▶ Material supplied:
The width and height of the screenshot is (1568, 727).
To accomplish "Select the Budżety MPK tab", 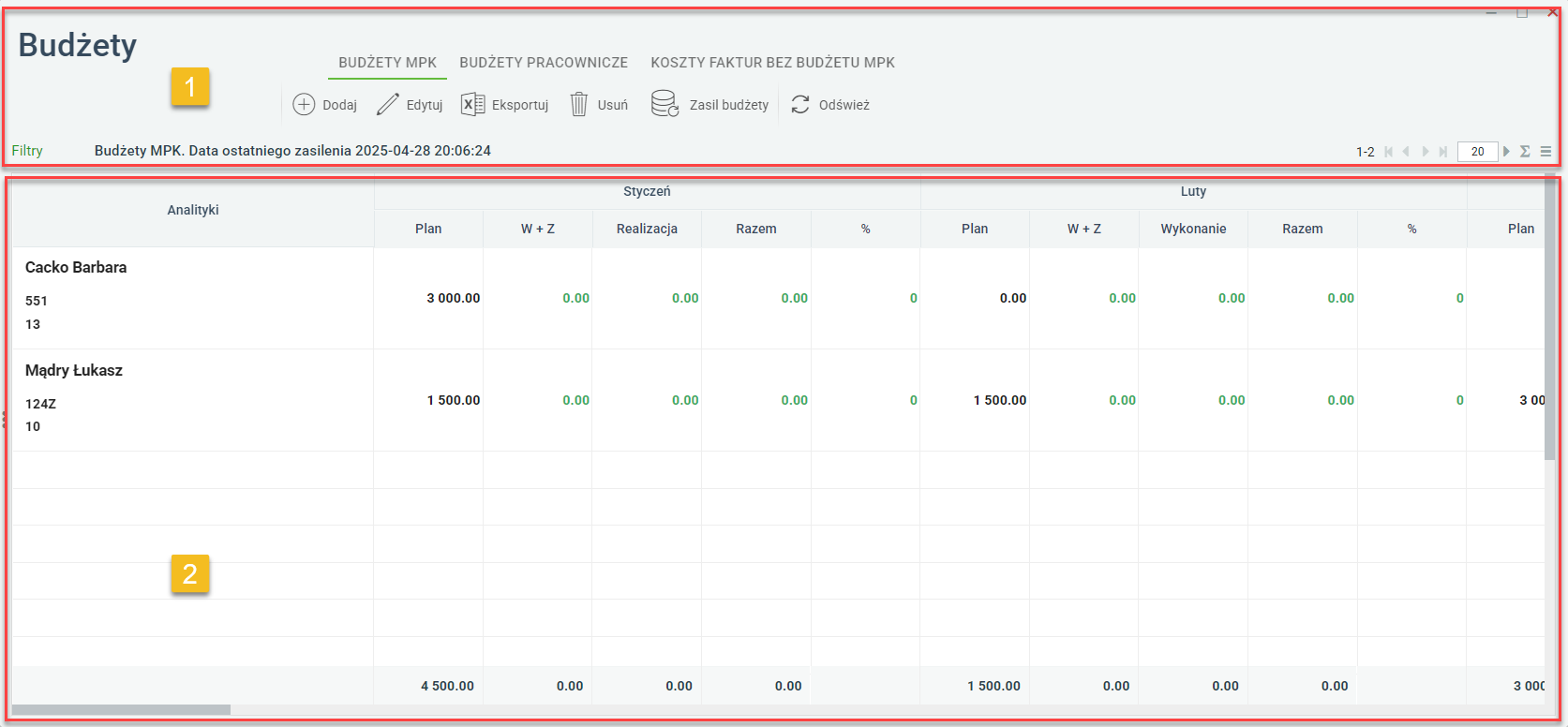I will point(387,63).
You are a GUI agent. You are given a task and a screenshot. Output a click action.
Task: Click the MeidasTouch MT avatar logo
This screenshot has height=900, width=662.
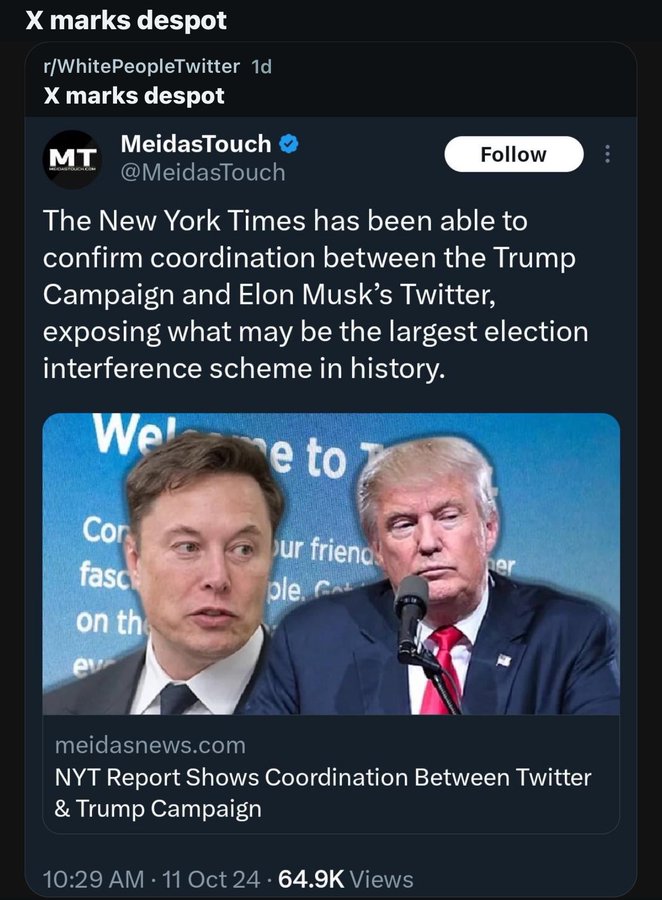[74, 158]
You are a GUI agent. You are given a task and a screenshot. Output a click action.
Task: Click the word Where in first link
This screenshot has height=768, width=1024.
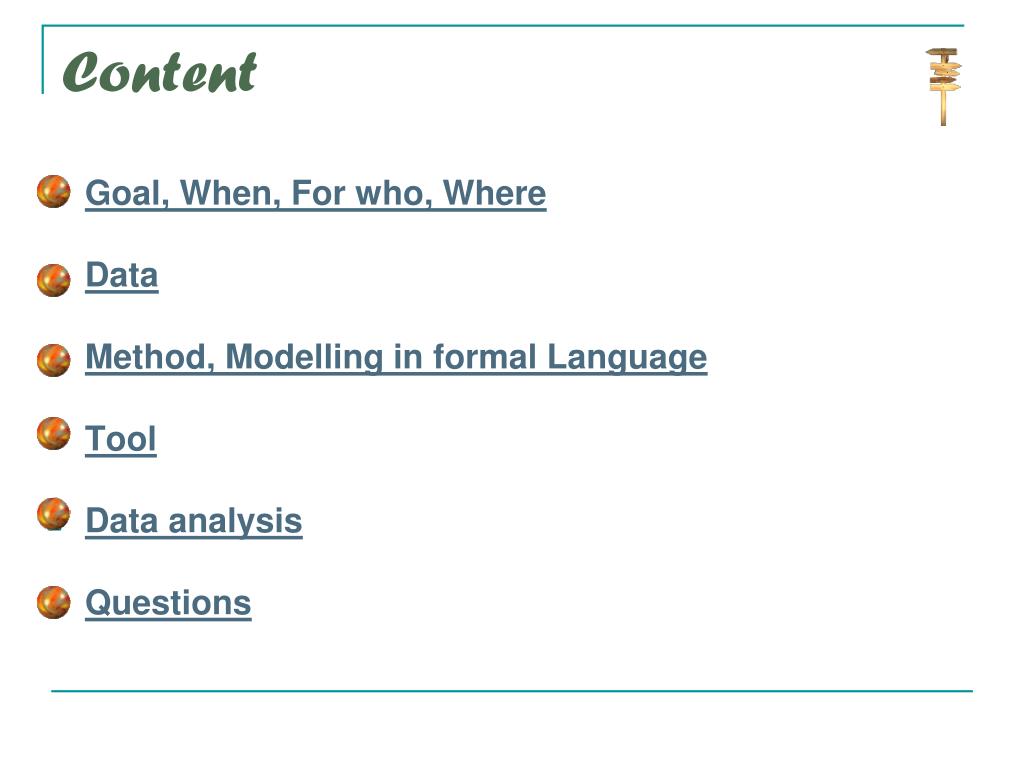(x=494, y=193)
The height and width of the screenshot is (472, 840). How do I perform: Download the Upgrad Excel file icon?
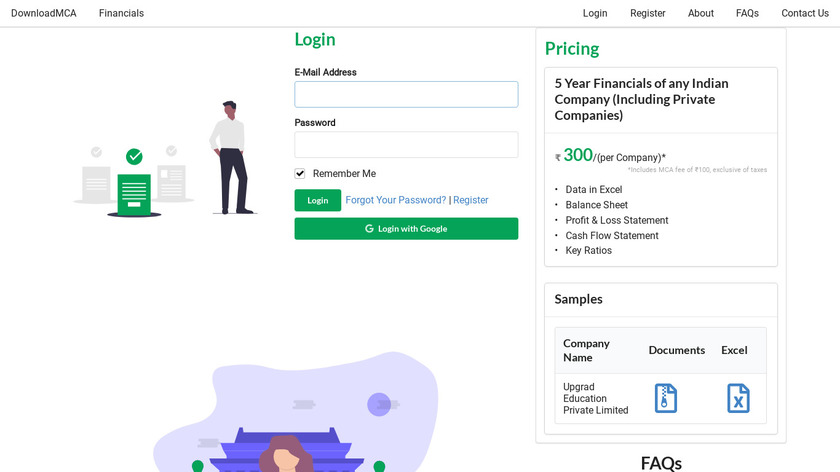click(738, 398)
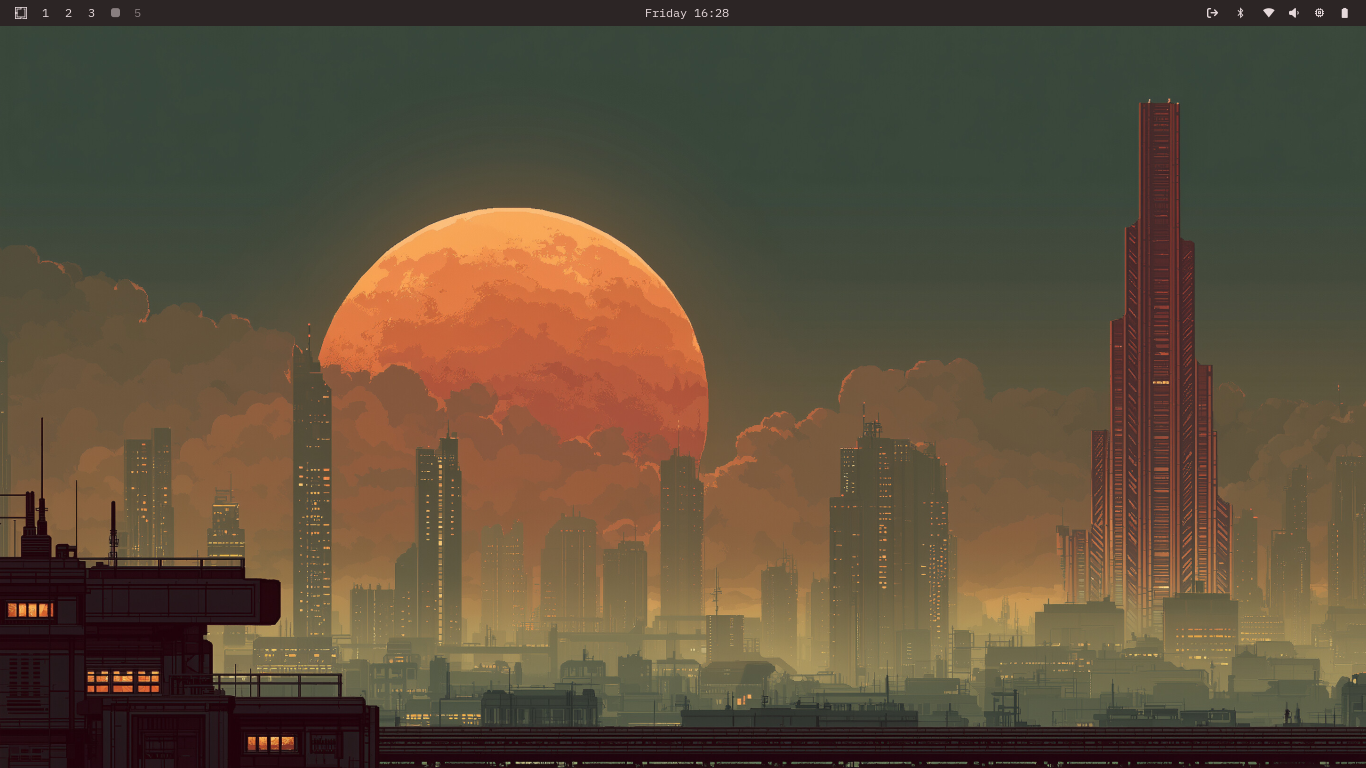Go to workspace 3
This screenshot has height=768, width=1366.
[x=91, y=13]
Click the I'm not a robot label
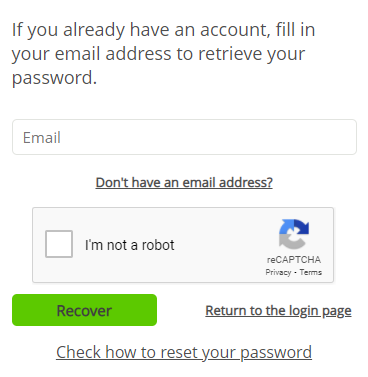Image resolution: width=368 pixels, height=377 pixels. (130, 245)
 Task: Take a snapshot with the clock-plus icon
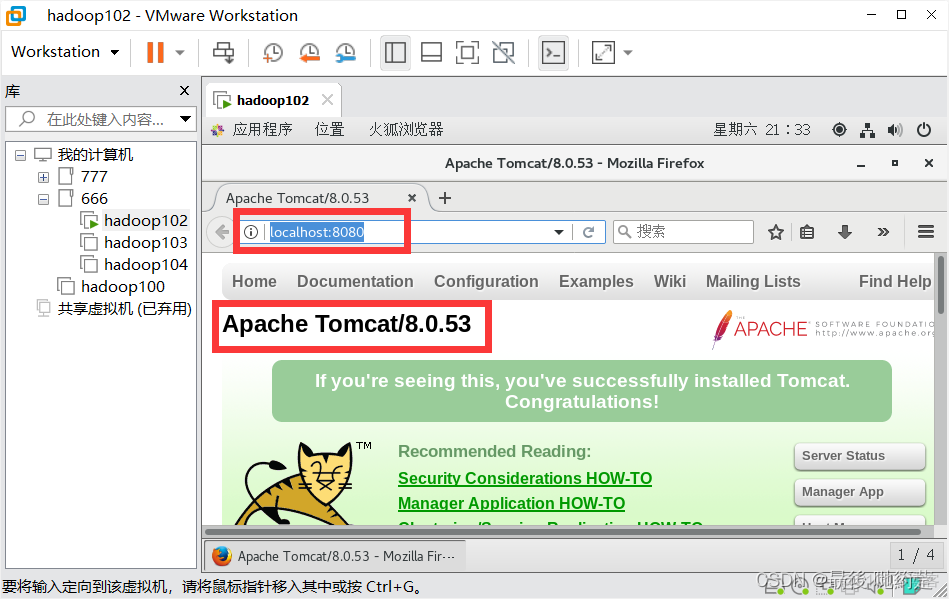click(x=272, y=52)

▶ Assignment: What is needed is an exact restatement of the lines from the line with "This screenshot has height=768, width=1024." through the final line of the data, pictures excluded.

▶ Task output:
This screenshot has height=768, width=1024.
(x=494, y=193)
The height and width of the screenshot is (472, 840). How do I perform: Download the Upgrad Excel file icon?
click(738, 398)
Go to workspace 3
This screenshot has height=768, width=1366.
[x=91, y=13]
Click the I'm not a robot label
Image resolution: width=368 pixels, height=377 pixels. (130, 245)
 Task: Take a snapshot with the clock-plus icon
click(x=272, y=52)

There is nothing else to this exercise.